(EXERCISE DESCRIPTION):
All records below are to be repeated exactly, with the pictures left out.

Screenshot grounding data
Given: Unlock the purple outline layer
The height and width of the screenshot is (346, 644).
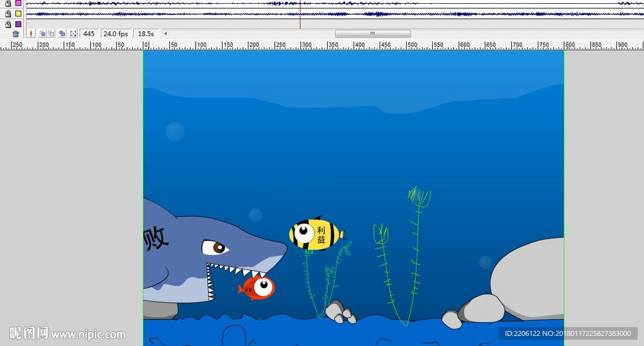Looking at the screenshot, I should (8, 24).
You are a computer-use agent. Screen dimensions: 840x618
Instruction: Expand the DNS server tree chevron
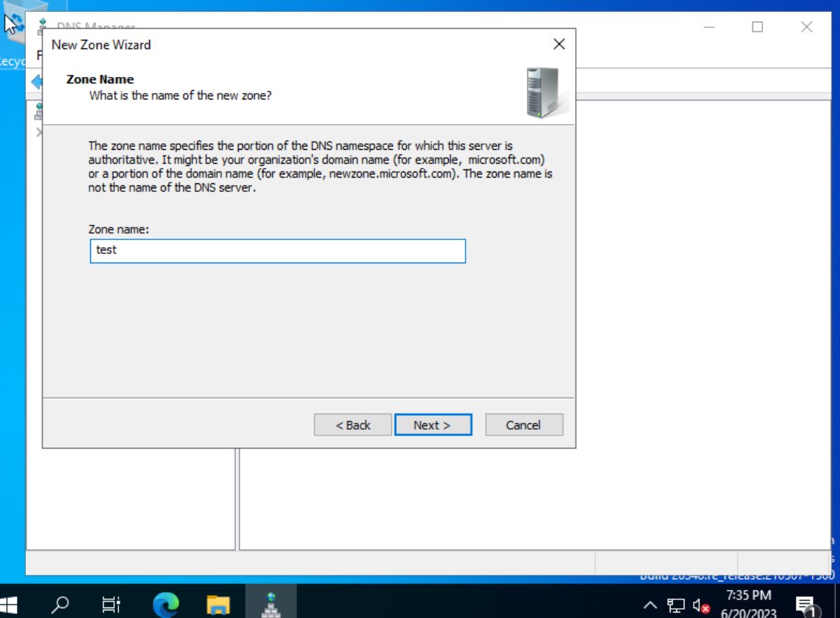click(40, 132)
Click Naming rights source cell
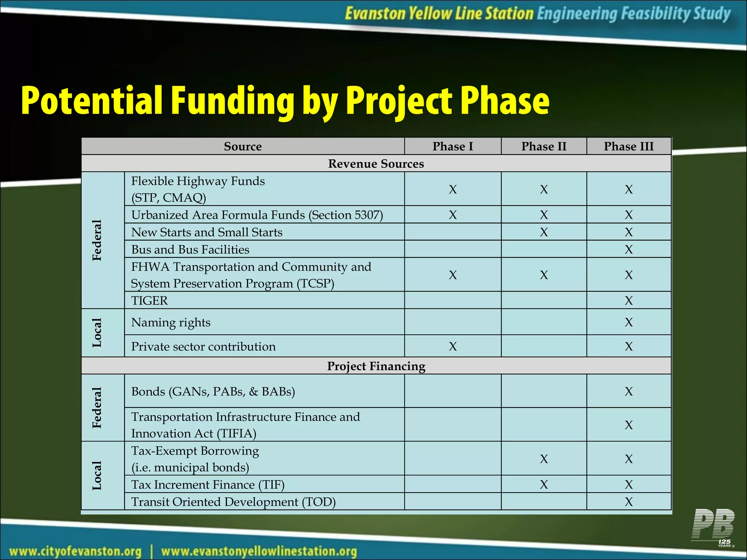The image size is (747, 560). [x=264, y=322]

(RESPONSE BOX):
Given: Unlock the purple outline layer
The height and width of the screenshot is (346, 644).
Looking at the screenshot, I should (8, 24).
You are a computer-use agent. Screen dimensions: 840x618
Instruction: Expand the DNS server tree chevron
click(40, 132)
Click Naming rights source cell
The image size is (747, 560). [x=264, y=322]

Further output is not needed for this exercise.